In [18]:
%%capture
import pandas as pd
import numpy as np
from sklearn.model_selection import train_test_split,cross_val_score
from sklearn.ensemble import RandomForestClassifier
from sklearn.metrics import roc_auc_score
import warnings
warnings.filterwarnings("ignore")
import pyspark.sql.functions as F
import pyspark

### Read dataframe

In [2]:
df_train = pd.read_csv("data/train.csv.zip")
df_test = pd.read_csv("data/test.csv.zip")

id_columns = ['ID']
target_column = ['TARGET']


x_train = df_train.drop(columns=id_columns + target_column).fillna(0)
x_test = df_test[x_train.columns]

### Shuffling some distributions to understand if it will be detected by the data drift detector

In [14]:
x_test['var15']  = x_test['var15'] * 2
x_test['var3']  = x_test['var3'] * 2
x_train['var38']  = x_train['var38']  * 2
x_train['var36']  = x_train['var36']* 2

### Define target adversarial

In [15]:
### Definindo master table
x_train['target'] = 1
x_test['target'] = 0

master = pd.concat([x_train,x_test])

x = master.drop(columns = 'target')
y = master[['target']]

### Import lib

In [16]:
import AdversarialFeatureSelection as Ad

### Apply framework

In [17]:
# Set the specifications
adversarial_model = Ad.AdversarialModel(auc_threshold=0.5,
                                     num_feature_delete_step=1)

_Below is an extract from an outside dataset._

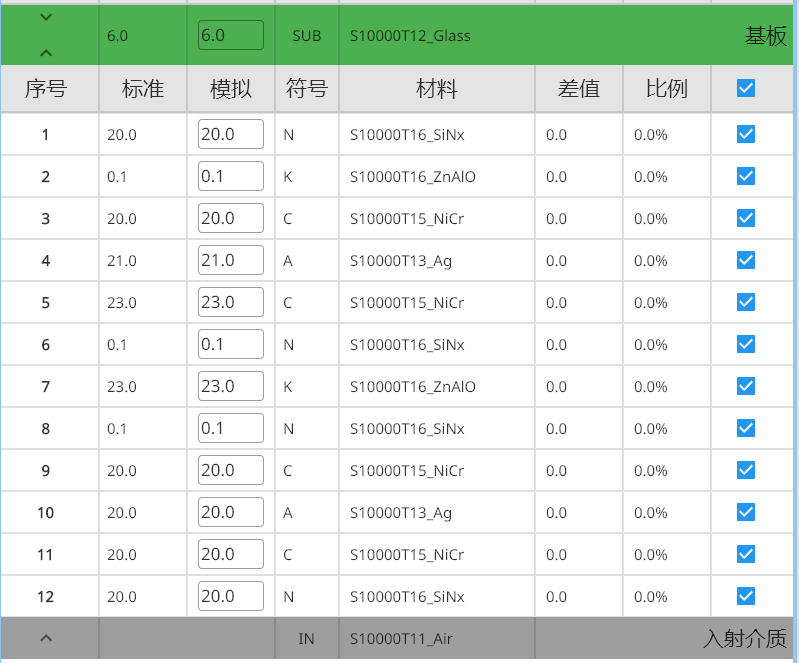
Task: Select the 序号 column header
Action: tap(46, 89)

# Train the model that will save the variables to be deleted
adversarial_model.fit(x, y)

# Apply to the dataframe
transformed_data = adversarial_model.transform(x_train)

print('-----------------')
print('Number of features before', len(x_train.columns))
print('Number of features after', len(transformed_data.columns))


Initial number of features:  369
First AUC on test: 0.9999
Drift detected
Deleting features:
var3
---------------------
AUC on test: 0.9950
Drift detected
Deleting features:
var3
var15
---------------------
AUC on test: 0.9680
Drift detected
Deleting features:
var3
var15
var38
---------------------
AUC on test: 0.9380
Drift detected
Deleting features:
var3
var15
var38
var36
---------------------
AUC on test: 0.4969
Features to delete:
var3
var15
var38
var36
Optimal number of features: 365
['var3', 'var15', 'var38', 'var36']
-----------------
Number of features before 370
Number of features after 366


### Done
The approach was able to identify the four variables whose distributions were shuffled. This type of approach is very useful for avoiding taking features with high volatility into the training part, reducing the chance of having a model with high variance/overfitting.